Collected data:
● ● ●

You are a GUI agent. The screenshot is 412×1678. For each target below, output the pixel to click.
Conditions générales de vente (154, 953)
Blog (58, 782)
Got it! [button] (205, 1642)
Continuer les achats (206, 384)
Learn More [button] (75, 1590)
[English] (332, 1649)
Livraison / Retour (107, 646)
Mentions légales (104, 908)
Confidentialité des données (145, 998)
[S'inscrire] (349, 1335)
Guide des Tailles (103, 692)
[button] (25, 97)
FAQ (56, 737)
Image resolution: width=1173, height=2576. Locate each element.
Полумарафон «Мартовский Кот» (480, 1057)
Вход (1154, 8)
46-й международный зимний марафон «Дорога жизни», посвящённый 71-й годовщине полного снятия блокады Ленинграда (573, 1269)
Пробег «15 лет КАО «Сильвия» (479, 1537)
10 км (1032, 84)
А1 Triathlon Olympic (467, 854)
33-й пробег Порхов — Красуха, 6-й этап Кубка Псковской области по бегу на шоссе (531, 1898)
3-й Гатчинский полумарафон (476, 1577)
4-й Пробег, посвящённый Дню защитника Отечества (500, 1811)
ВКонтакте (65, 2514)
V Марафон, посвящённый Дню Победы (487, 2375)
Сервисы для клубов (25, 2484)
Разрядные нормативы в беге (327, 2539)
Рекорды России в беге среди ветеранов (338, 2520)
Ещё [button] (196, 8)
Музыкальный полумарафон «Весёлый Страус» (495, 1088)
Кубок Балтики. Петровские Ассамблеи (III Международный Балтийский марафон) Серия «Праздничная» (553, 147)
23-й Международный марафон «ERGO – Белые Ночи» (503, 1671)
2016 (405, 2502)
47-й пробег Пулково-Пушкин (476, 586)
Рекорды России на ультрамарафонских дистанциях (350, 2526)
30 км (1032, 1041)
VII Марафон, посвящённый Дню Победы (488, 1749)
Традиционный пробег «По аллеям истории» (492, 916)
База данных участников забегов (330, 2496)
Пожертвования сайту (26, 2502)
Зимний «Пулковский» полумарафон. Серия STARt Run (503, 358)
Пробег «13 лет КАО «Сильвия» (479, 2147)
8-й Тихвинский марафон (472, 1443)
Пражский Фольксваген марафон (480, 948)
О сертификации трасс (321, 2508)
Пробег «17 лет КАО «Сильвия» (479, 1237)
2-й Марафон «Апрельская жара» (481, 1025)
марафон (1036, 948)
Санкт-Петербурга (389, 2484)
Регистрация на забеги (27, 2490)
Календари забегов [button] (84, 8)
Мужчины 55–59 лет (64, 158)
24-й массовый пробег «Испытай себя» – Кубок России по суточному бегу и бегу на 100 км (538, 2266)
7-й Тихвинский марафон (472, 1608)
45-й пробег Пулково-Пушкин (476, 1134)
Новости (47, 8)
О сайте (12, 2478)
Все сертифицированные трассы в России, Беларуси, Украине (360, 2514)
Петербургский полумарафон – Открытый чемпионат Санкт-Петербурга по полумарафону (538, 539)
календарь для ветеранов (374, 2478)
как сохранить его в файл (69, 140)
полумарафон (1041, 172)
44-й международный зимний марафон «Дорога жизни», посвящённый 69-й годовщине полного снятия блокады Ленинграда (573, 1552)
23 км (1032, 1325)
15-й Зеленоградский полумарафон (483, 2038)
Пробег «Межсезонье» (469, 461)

● ● ●

| Problem to solve |
All lines from the one with "4-й Пробег, посвящённый" through the end of the records need to be copied exactly, and no other lines.

| Exercise result |
4-й Пробег, посвящённый Дню защитника Отечества (500, 1811)
ВКонтакте (65, 2514)
V Марафон, посвящённый Дню Победы (487, 2375)
Сервисы для клубов (25, 2484)
Разрядные нормативы в беге (327, 2539)
Рекорды России в беге среди ветеранов (338, 2520)
Ещё [button] (196, 8)
Музыкальный полумарафон «Весёлый Страус» (495, 1088)
Кубок Балтики. Петровские Ассамблеи (III Международный Балтийский марафон) Серия «Праздничная» (553, 147)
23-й Международный марафон «ERGO – Белые Ночи» (503, 1671)
2016 (405, 2502)
47-й пробег Пулково-Пушкин (476, 586)
Рекорды России на ультрамарафонских дистанциях (350, 2526)
30 км (1032, 1041)
VII Марафон, посвящённый Дню Победы (488, 1749)
Традиционный пробег «По аллеям истории» (492, 916)
База данных участников забегов (330, 2496)
Пожертвования сайту (26, 2502)
Зимний «Пулковский» полумарафон. Серия STARt Run (503, 358)
Пробег «13 лет КАО «Сильвия» (479, 2147)
8-й Тихвинский марафон (472, 1443)
Пражский Фольксваген марафон (480, 948)
О сертификации трасс (321, 2508)
Пробег «17 лет КАО «Сильвия» (479, 1237)
2-й Марафон «Апрельская жара» (481, 1025)
марафон (1036, 948)
Санкт-Петербурга (389, 2484)
Регистрация на забеги (27, 2490)
Календари забегов [button] (84, 8)
Мужчины 55–59 лет (64, 158)
24-й массовый пробег «Испытай себя» – Кубок России по суточному бегу и бегу на 100 км (538, 2266)
7-й Тихвинский марафон (472, 1608)
45-й пробег Пулково-Пушкин (476, 1134)
Новости (47, 8)
О сайте (12, 2478)
Все сертифицированные трассы в России, Беларуси, Украине (360, 2514)
Петербургский полумарафон – Открытый чемпионат Санкт-Петербурга по полумарафону (538, 539)
календарь для ветеранов (374, 2478)
как сохранить его в файл (69, 140)
полумарафон (1041, 172)
44-й международный зимний марафон «Дорога жизни», посвящённый 69-й годовщине полного снятия блокады Ленинграда (573, 1552)
23 км (1032, 1325)
15-й Зеленоградский полумарафон (483, 2038)
Пробег «Межсезонье» (469, 461)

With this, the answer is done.